Di tengah-tengah perjalanan pulang, Rey tiba-tiba terkejut oleh suara klakson yang terus-menerus dari sebuah mobil di depannya. Rey yang tadinya tenggelam dalam pikirannya segera tersadar dan melihat ke depan. Mobil itu melaju dengan kecepatan tinggi, dan tanpa disadari, Rey berada tepat di jalurnya. Panik, Rey mencoba mengelak, namun keseimbangan motornya terganggu, dan naas, ia terjatuh ke dalam parit besar di pinggir jalan. Kepalanya terbentur keras, dan motornya rusak.
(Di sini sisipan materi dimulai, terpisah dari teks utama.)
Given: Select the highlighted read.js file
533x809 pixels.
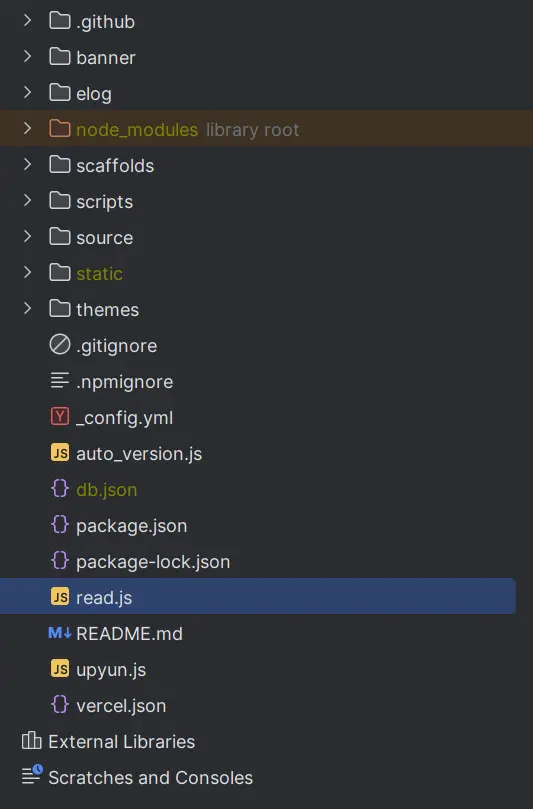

Pengemudi mobil yang melihat kejadian itu segera berhenti dan berlari menghampiri Rey yang tak sadarkan diri. Dengan cepat, ia mengangkat tubuh Rey yang lemah dan membawanya ke rumah sakit terdekat. Sesampainya di rumah sakit, pengemudi itu segera memanggil dokter dan perawat untuk menangani Rey. Setelah Rey dibawa ke ruang gawat darurat, pengemudi tersebut membuka tas Rey yang jatuh dan mencari telepon genggam di dalamnya. Ia berharap bisa menemukan nomor kontak keluarga Rey.
Ketika membuka ponsel Rey, ia melihat nomor kontak dengan nama "Mama." Tanpa ragu, ia segera menekan nomor tersebut dan menunggu sambungan tersambung.
Di rumah, Mama Rey sedang sibuk di dapur. Ia sedang mempersiapkan menu makan siang spesial untuk Rey, yang bertepatan dengan hari ulang tahunnya. Hari ini juga, Mama Rey telah menyiapkan kado istimewa berupa jam tangan yang sudah lama diinginkan Rey. Dengan penuh kebahagiaan, ia berharap bisa memberikan kejutan kepada anak kesayangannya.
Namun, kebahagiaan itu berubah menjadi kecemasan ketika telepon di meja dapur berdering. Mama Rey segera mengangkat telepon tersebut.
“Halo, dengan siapa ini?” tanyanya dengan nada ramah.
“Bu, saya menemukan anak ibu dalam keadaan kecelakaan. Saat ini Rey ada di rumah sakit citra dan sedang mendapatkan perawatan,” suaranya yang tampak cemas.
Dunia Mama Rey seakan runtuh mendengar kabar itu. Kegembiraan yang ia rasakan seketika berubah menjadi kekhawatiran yang mendalam. Tanpa berpikir panjang, ia segera mematikan kompor dan bergegas keluar rumah, menuju rumah sakit yang disebutkan oleh pengemudi tersebut.
Sesampainya di rumah sakit, Mama Rey berlari menuju ruang gawat darurat, tempat di mana Rey sedang dirawat. Perasaan cemas dan takut menyelimuti hatinya. Ketika akhirnya ia melihat Rey terbaring tak sadarkan diri dengan tubuh yang dipenuhi selang medis, air mata tak terbendung lagi mengalir dari matanya.
“Mama di sini, Rey,” bisiknya sambil menggenggam tangan Rey.